Damn homie you got a cool style, you can paint great. I like that black hot rod. 

Hey where did you get that K-5 from? :0


----------



## SidewayzS15 (Mar 14, 2008)

nothing wrong I guess, just pointing out the repost lol. Its all good though builds look great man, loving that chevelle!!


----------



## just_a-doodz (Sep 7, 2008)

Thanks guys....Luxman I got that Blazer from a hole in the wall shop that was clearing out stuff.It is currently getting shaved...lol.Thanks for looking!!


----------



## Diamond502 (Oct 18, 2007)

nice builds homie....


----------



## Minidreams Inc. (Apr 12, 2006)

Yea no problem ! Some new guys get no hits right off and their topics get lost in all the traffic the diehard LILers post and most of the time are search bar doesn't work and the new guys can't find their topics so i just linked it to this ! No damage done bro keep on building i was just trying to keep you together thats all ! You can use this post as your build topic, show case, or Q&A ! Its like your locker at LIL ! 

And feel free if you every want to just show case a build you got working you can do that in its own topic aswhile . Many of us have a show case topic, a build topic , and many Single BUILD UP TOPICS so its easier for fellows members to follow with what we got going on instead of digging back in topics to fellow the build ! 

Again Welcome to LIL keep building , sharing pics and my your self home here . Its a lot busyer here at LIL then most other model sites so kick back and enjoy !


----------



## [email protected] (Apr 23, 2006)




----------



## just_a-doodz (Sep 7, 2008)

Sup homies.....Ive been busy lately so not a lot of progress on many builds.Here are three pics to catch you guys up on my Blazer.Im going to make it a fulltime roadster.Named Blazester......get it....Blazer/roadster...LOL.

























Thats it for now.Thanks for looking and I hope all you guys in California the best with all that fire!!!


----------



## Diamond502 (Oct 18, 2007)

:thumbsup:


----------



## Mr.1/16th (Feb 12, 2007)

SWEET BLAZER BRO!!!


----------



## [email protected] (Apr 23, 2006)

looks good bro


----------



## youcantfademe (Feb 8, 2008)

nice work.....i like those rods alot....


----------



## youcantfademe (Feb 8, 2008)

:0


----------



## youcantfademe (Feb 8, 2008)

:0


----------



## youcantfademe (Feb 8, 2008)

:0


----------



## youcantfademe (Feb 8, 2008)

:0


----------



## just_a-doodz (Sep 7, 2008)

Damn homie.....quadruple post much....LOL j/k.Thanks for the kind words guys!!!I hope to have this thing updated soon!!.


----------



## just_a-doodz (Sep 7, 2008)

» Dataset section
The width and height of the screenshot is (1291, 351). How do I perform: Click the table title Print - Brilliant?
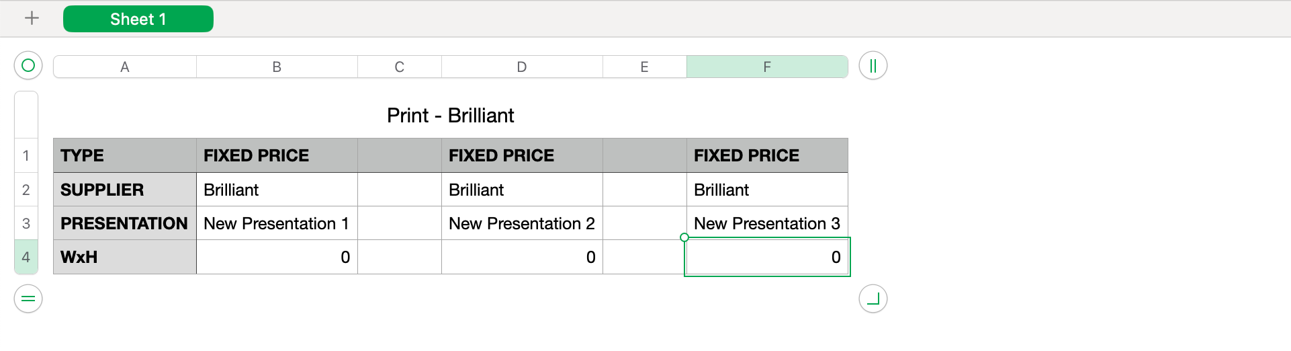(450, 116)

» Problem set
1. Decide whether each statement agrees with the forum thread, and quote the exact words that settle it. (a) just_a-doodz got the Blazer from a shop that was clearing out stuff. (b) just_a-doodz plans to make the Blazer a fulltime roadster. (c) Minidreams Inc. says LIL is less busy than most other model sites.
2. Reproduce word for word the portion of the forum thread between "Yea no problem" and "the build !", inclusive.
Use only the forum thread as your source.

» Solutions
1.
(a) Yes: "I got that Blazer from a hole in the wall shop that was clearing out stuff"
(b) Yes: "Im going to make it a fulltime roadster"
(c) No: "Its a lot busyer here at LIL then most other model sites"

2.
Yea no problem ! Some new guys get no hits right off and their topics get lost in all the traffic the diehard LILers post and most of the time are search bar doesn't work and the new guys can't find their topics so i just linked it to this ! No damage done bro keep on building i was just trying to keep you together thats all ! You can use this post as your build topic, show case, or Q&A ! Its like your locker at LIL ! 

And feel free if you every want to just show case a build you got working you can do that in its own topic aswhile . Many of us have a show case topic, a build topic , and many Single BUILD UP TOPICS so its easier for fellows members to follow with what we got going on instead of digging back in topics to fellow the build !